Republicans in Raleigh and their counterparts on Capitol Hill are in a neck-and-neck race. They are vying for medals for the “Most Delusional,” “Most Shiftless” and the “Most Likely to Spark a Public Revolt.”
After N.C. Republicans rammed through a series of repressive – and repulsive – laws and Republicans on The Hill held the nation ransom and then shuttered the government, we are convinced that we have seen it all and that there are no lengths the GOP won’t go to derail the president and disenfranchise anyone who looks like him.
We should not take the abuse lying down. News that the U.S. Justice Department is filing suit to stop the implementation of N.C.’s problematic voter identification law has buoyed us. Winning any kind of judicial reprieve is a long-shot since the Supreme Court made it clear earlier this year that it is OK with states trampling upon the voting rights of black and brown folks, but at least we will go down fighting.
If we must die, O let us nobly die,
So that our precious blood may not be shed in vain; then even the monsters we defy shall be constrained to honor us though dead!
– Claude McKay, “If We Must Die”
Conservatives nationwide are taking notice of the Justice Department suit. It will be one of the first such suits after the Supreme Court struck down a key caveat of the Voting Rights Act – one that forced Southern states to get federal approval before implementing hurdles to impede minorities from voting.
The conservative National Center for Public Policy Research sent out a new release Monday in which black Republicans expressed their disdain for Attorney General Eric Holder for his attempt to “turn back the clock on necessary protections enacted by states to ensure the integrity of Americans’ ballots.”

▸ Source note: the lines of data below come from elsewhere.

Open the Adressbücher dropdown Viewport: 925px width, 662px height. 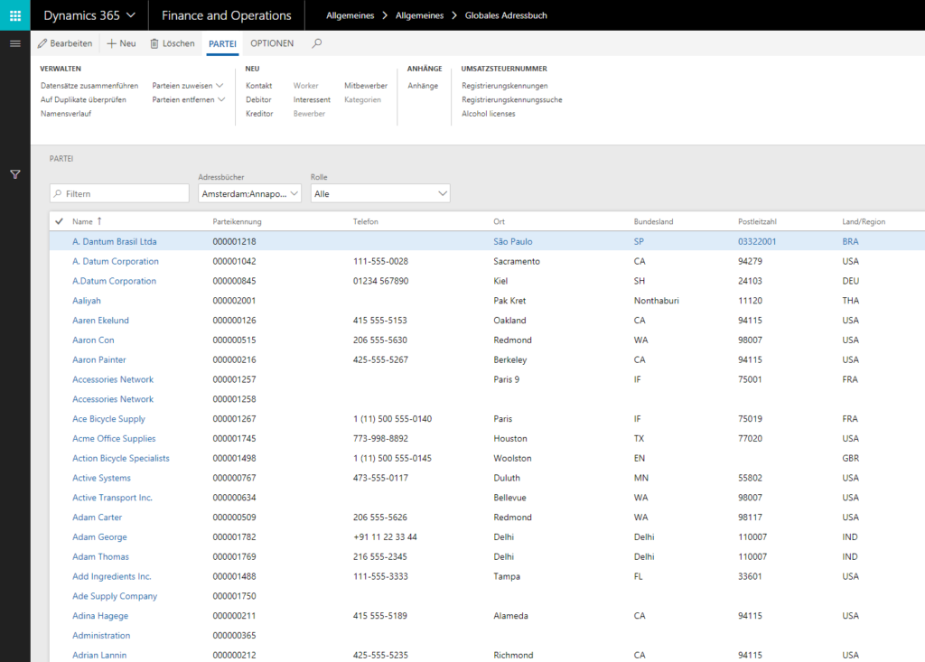pyautogui.click(x=249, y=193)
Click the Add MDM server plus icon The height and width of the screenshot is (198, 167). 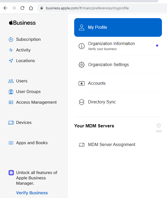159,126
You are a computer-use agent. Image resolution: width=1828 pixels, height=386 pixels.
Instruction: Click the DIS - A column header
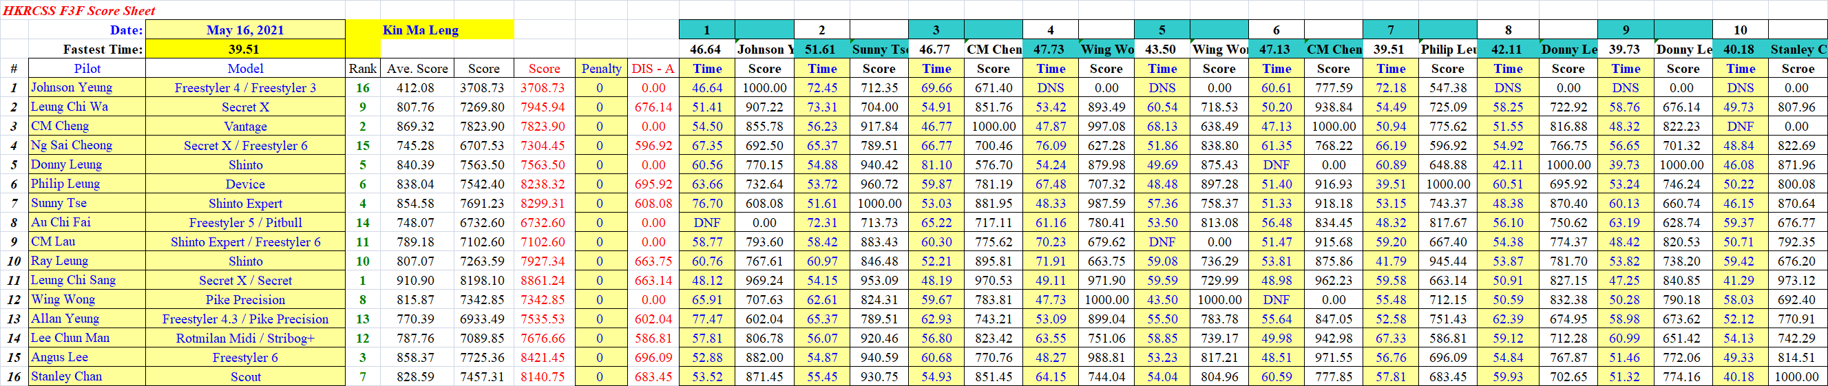pyautogui.click(x=652, y=69)
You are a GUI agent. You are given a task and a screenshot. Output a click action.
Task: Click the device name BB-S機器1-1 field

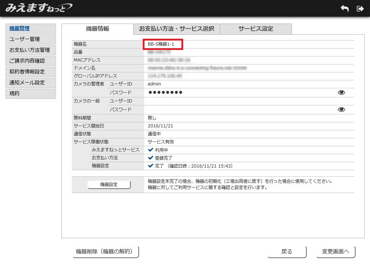163,44
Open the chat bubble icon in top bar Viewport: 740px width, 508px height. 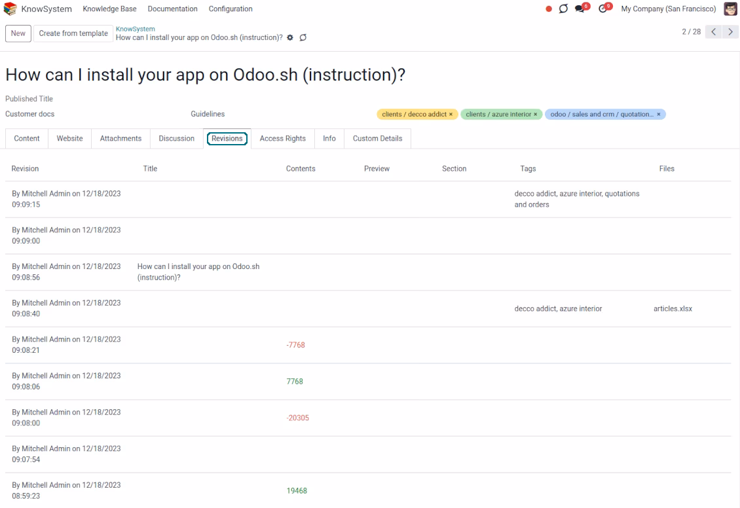click(563, 9)
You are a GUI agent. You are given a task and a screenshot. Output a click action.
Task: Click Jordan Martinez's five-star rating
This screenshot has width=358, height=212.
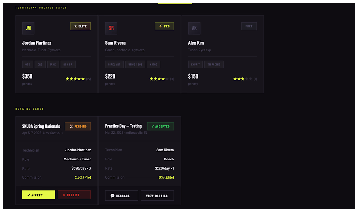pyautogui.click(x=75, y=79)
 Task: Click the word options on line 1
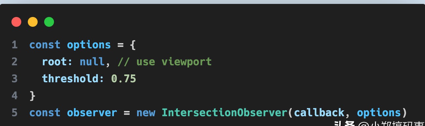(x=89, y=45)
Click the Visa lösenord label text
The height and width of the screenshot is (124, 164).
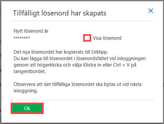click(x=107, y=38)
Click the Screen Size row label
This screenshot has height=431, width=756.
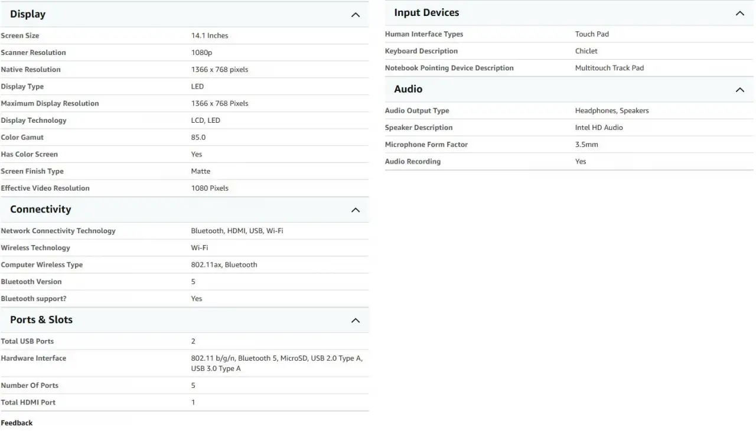(x=20, y=35)
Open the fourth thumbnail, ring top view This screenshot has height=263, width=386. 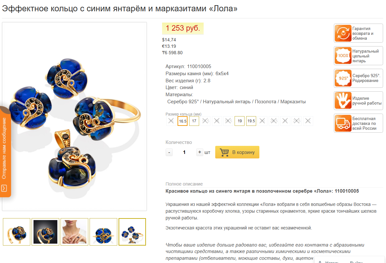tap(103, 232)
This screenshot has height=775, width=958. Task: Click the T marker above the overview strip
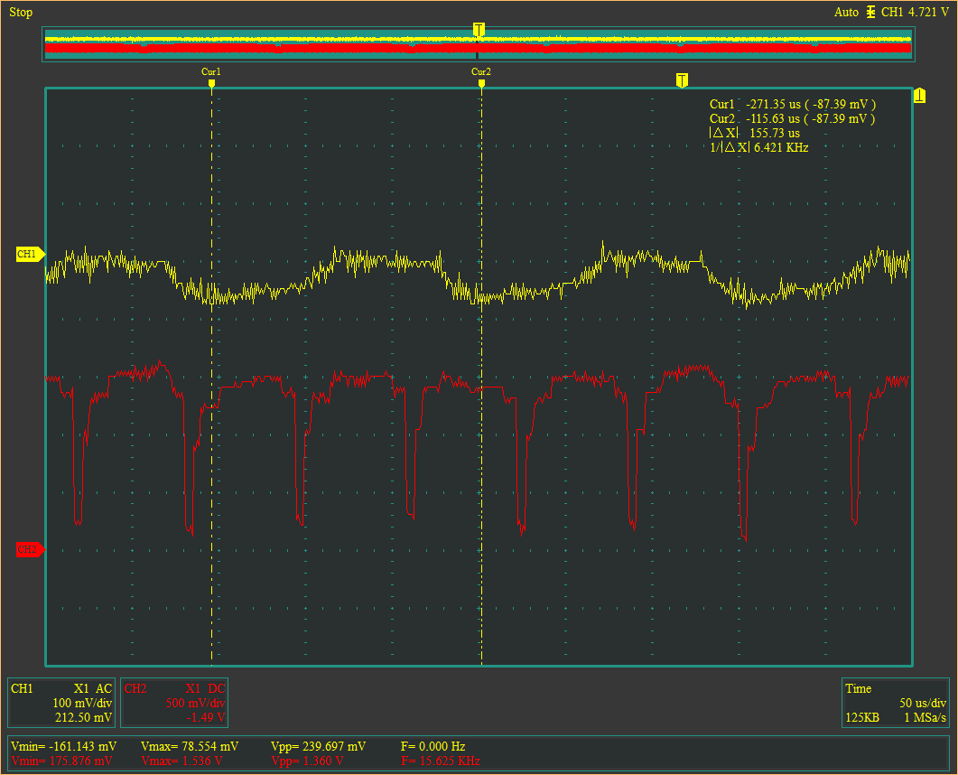pos(479,30)
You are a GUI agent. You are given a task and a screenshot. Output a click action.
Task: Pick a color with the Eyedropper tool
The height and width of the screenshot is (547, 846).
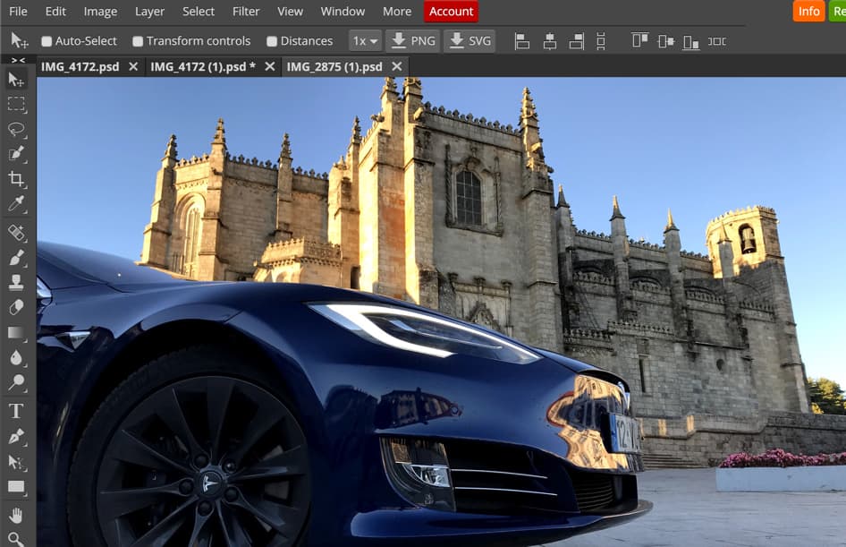tap(16, 204)
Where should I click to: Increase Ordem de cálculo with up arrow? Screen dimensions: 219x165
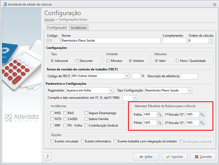click(211, 39)
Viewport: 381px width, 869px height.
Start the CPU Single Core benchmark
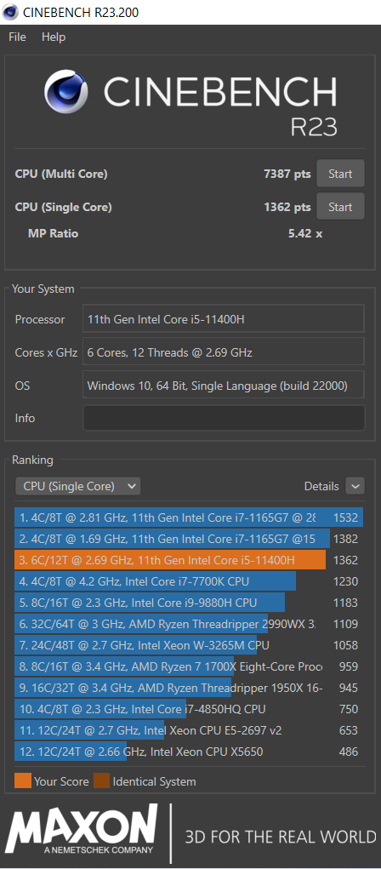[x=340, y=207]
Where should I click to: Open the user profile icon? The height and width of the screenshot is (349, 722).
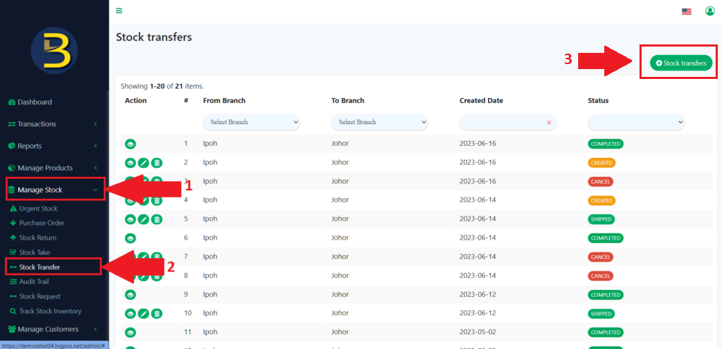click(x=709, y=11)
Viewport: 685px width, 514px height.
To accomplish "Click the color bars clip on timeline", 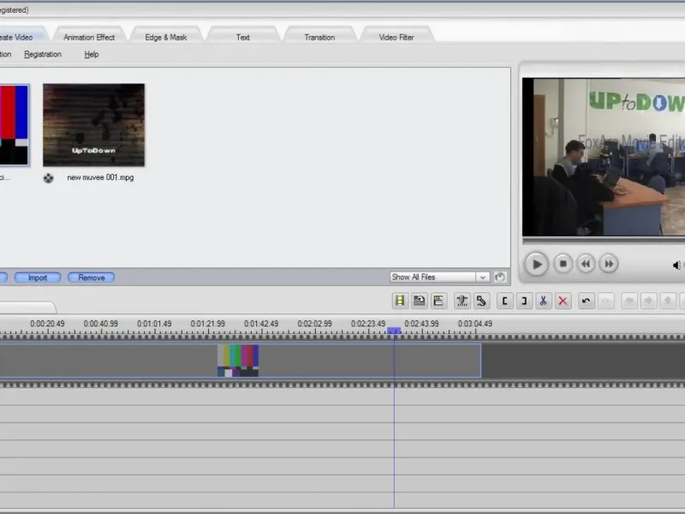I will tap(238, 361).
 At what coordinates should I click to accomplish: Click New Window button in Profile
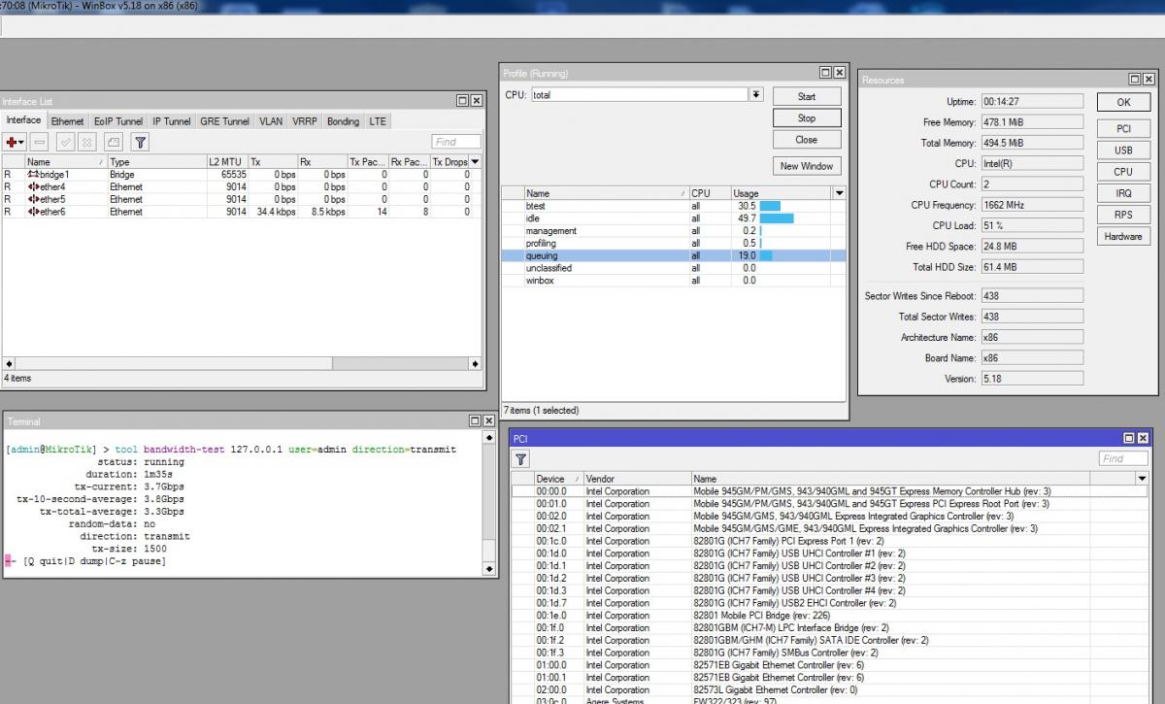(807, 166)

Council Nedd II – the head of Project 21, the National Center for Public Policy Research’s offshoot for black conservatives – laments, “It seems apparent that Holder must think his department has run out of meaningful and substantive issues to address.”
Really, Mr. Nedd?
Fighting to ensure that the right to vote remains open to everyone is a waste of the AG’s time? Fighting to keep open doors kicked down by your forefathers and foremothers is a useless exercise?
Nedd is the presiding bishop of the Episcopal Missionary Church, a largely white Anglican body formed in the 1990s as a protest to the perceived liberalism of the Episcopal Church in the United States of America. Nedd and other black conservatives forget – ignore, rather – that their paths to success are soaked with the blood, sweat and tears of folks who fought for the Voting Rights Act.
To criticize those who are still fighting to uphold those rights may win him favor in the Episcopal Missionary Church, but it is nothing short of a sacrilege to the rest of us.